Джонни попытался воспринять это как шутку, но при взгляде на свои красные ногти устрашился и побелел. Увидев, что он вот-вот лишится чувств, вычищенная дама взяла его под руку и с помощью Мэг увела в салон. Мсье Ансело, в восторге от достигнутого результата, расхохотался глубоко отдававшимися раскатами и под конец закашлялся, так как немного страдал астмой. Жена и дочери осыпали его упреками, мадам Ансело особенно, так как было задето ее самолюбие как хозяйки дома.
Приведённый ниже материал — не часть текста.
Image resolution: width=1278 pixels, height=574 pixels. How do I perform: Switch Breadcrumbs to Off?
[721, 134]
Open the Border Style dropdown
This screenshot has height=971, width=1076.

Упреки Жермен и Мариетт, смягченные чувством некоторого восхищения по отношению к отцу, были ласковыми и даже имели целью его задобрить. Впрочем, слова были лишь смутно различимы, так как все говорили одновременно — и мать, и дочери, и гости, тогда как из салона, где Джонни приходил в чувство, доносился сокрушенный шумок.
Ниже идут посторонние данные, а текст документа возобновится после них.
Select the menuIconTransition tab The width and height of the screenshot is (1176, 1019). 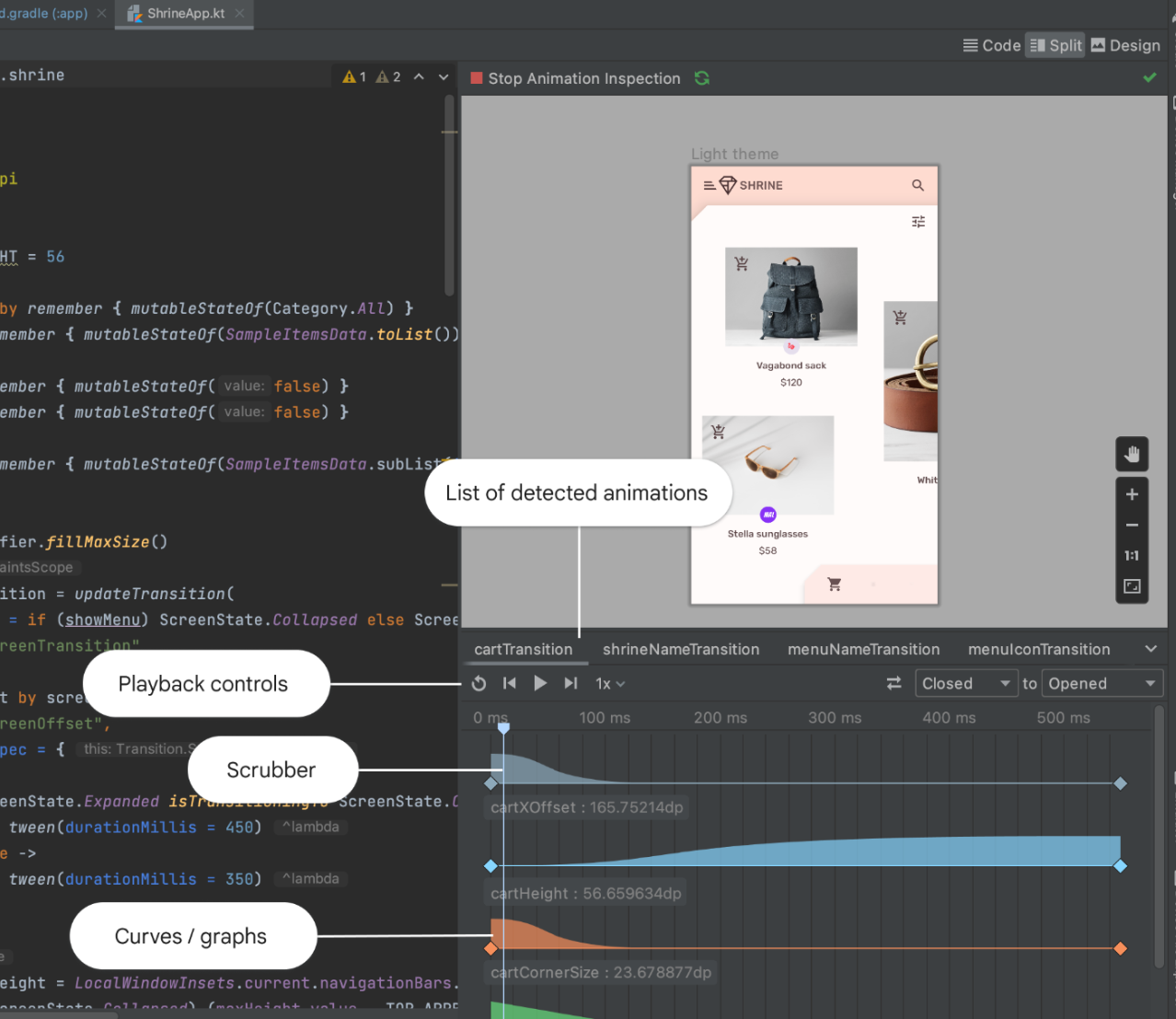point(1038,649)
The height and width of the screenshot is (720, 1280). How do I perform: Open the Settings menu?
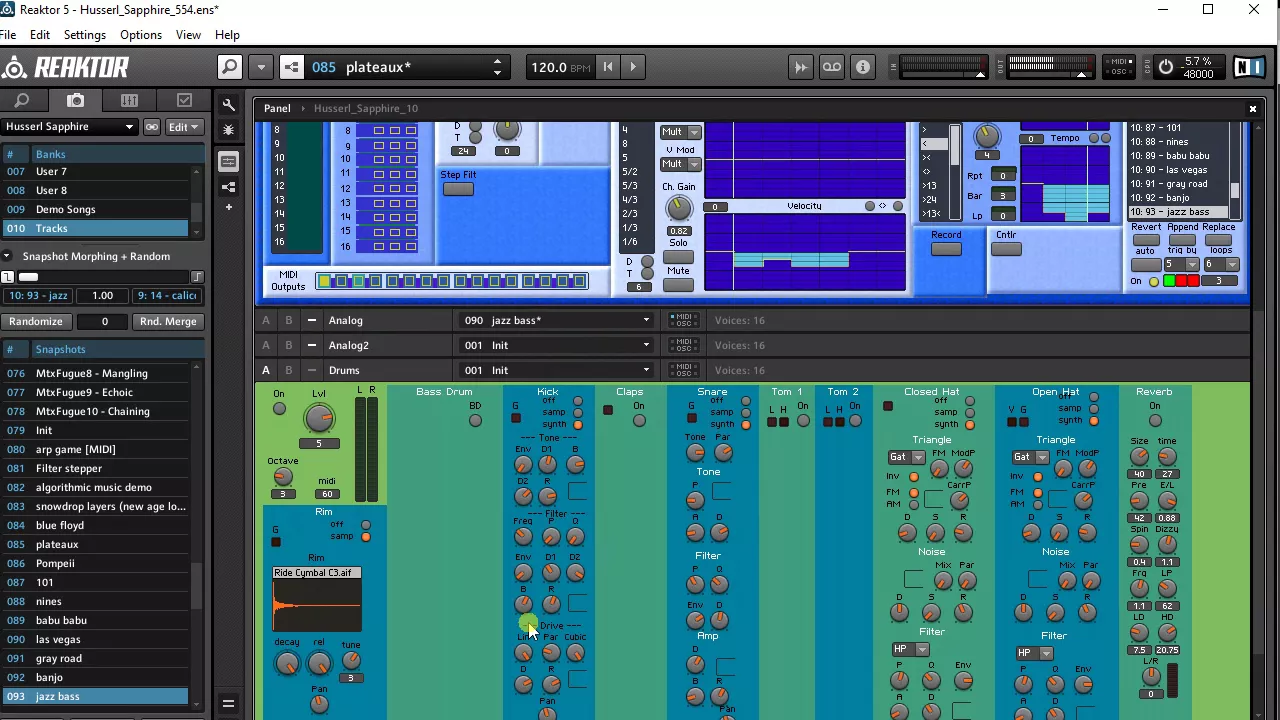[84, 35]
— Ладно, хватит, — оборвал мсье Ансело, — оставьте меня в покое. Нет у меня времени заниматься вашими гадостями.
Поймав служанку за плечи, он крутанул ее вокруг оси, схватил за ягодицы — по одной в каждую руку — и, толкая пред собой, чтобы расчистить путь, удалился, крича во всю глотку:
— Заткнитесь, черт побери, заткнитесь!
Бернар только что пережил лучшие мгновения за все послеобеденное время. Прислонившись к двери салона, он наблюдал за этой выходкой как зритель. Хоть ему и было хорошо известно, что отец и его не обходит своим презрением, он все же испытал теплое чувство к этому человеку, неистовостью которого был отомщен. Бернар все еще оставался под впечатлением, тогда как мать и сестры, вернувшись в салон, хлопотали вокруг Джонни и вливали ему в глотку что-то крепкое. Прожив последние три недели несколько вдали от своих, он, казалось, взглянул на них новыми глазами. Особенно его поразил отец. До сих пор он привычно воспринимал отцовские громогласные выходки как взрывные выброса анархической натуры, которую втайне радовали беспорядки в семье, так как они давали повод для сарказма и безудержной ярости. Бернар подумал, что, вероятно, ошибался.